What's actually really interesting is if you look at a tight closeup of the HGC+ you'll see something interesting that I'm surprised wasn't mentioned on Scott Elliot's page:
See the chips labeled "MB81416-12"? Those are 16Kx4 DRAMs. That means two of them make a 16Kbyte memory, so for 64K you need eight of them. There aren't eight of them; there are
ten of them. If I had to hazard a guess why I think what's going on when this card is running in RAMFONT mode is it uses the four of them on the right half to create a 16 bit wide character/attribute buffer (effectively 16Kx16 to the video hardware but 32Kx8 to the computer, although only 4K of it would normally actually be used.), and the six of them on the left side are the 48K of RAM that act as the character generator memory. (48Kx8) Chopping it up like this would actually simplify things a *lot*; in text mode a normal MDA or CGA card has to make two memory fetches for each character, one for the glyph, which is latched and presented to the character generator, and one for the color/blink/whatever attributes, which are applied to the character generator output. The HGC+ lets you use 4 bits of the attribute byte to select which page of the soft-load character sets to use (effectively giving you 12 bit wide characters). This would make for a timing nightmare if it took two fetches to pull the effective address you need to apply to the address bus for the character memory. By divvying it up like this they made life way easier on themselves, at the cost of wasting some memory.

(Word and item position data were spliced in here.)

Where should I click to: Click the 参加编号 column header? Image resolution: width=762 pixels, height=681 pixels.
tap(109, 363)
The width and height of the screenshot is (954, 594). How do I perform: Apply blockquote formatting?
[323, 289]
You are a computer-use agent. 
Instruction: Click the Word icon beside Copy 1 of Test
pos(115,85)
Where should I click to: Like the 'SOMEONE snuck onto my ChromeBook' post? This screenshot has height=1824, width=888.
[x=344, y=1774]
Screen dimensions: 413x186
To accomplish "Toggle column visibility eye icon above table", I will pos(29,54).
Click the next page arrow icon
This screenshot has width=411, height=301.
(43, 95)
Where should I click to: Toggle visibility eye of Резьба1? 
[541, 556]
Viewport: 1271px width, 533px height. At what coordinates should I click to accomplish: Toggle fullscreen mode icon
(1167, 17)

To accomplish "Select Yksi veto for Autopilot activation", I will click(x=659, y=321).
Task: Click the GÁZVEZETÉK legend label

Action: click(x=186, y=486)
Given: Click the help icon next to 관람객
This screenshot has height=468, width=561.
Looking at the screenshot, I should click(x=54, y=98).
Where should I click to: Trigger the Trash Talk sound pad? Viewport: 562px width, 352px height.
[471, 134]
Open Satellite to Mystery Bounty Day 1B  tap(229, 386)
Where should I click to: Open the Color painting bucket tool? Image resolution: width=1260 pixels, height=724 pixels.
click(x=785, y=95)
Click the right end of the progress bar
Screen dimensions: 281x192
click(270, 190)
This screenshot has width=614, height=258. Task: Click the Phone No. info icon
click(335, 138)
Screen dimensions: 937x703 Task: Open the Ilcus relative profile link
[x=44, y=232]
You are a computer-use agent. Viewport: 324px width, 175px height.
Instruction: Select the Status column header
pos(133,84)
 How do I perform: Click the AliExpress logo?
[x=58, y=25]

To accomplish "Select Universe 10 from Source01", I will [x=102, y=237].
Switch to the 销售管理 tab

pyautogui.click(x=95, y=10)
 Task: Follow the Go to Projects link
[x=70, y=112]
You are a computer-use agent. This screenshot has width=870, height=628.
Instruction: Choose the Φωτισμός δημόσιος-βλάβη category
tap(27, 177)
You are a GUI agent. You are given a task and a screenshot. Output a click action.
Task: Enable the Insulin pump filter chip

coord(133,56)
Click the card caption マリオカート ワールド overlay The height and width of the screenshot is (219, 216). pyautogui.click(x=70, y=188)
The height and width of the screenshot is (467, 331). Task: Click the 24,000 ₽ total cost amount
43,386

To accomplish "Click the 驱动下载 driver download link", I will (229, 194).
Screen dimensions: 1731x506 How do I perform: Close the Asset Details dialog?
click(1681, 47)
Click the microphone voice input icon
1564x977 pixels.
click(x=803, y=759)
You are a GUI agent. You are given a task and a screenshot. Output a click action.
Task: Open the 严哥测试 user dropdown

Here's a craptastic video I made about some toy video hardware I built on a breadboard that can use a single bank of memory for both the character glyphs and software defined characters. (It also does linear framebuffer bitmapped graphics, but *technically* it implements them by mapping a byte of framebuffer memory onto a 1 line tall character set because it eliminates the need to have different output hardware for the "text" and "graphics" modes.) The performance of this thing is is roughly analogous to CGA and gets away with doing the "two fetches for every character" thing with a single 8 bit memory, but if I had to add attributes to it things would start getting a little dicy, and that's with SRAM that supports 55ns access times.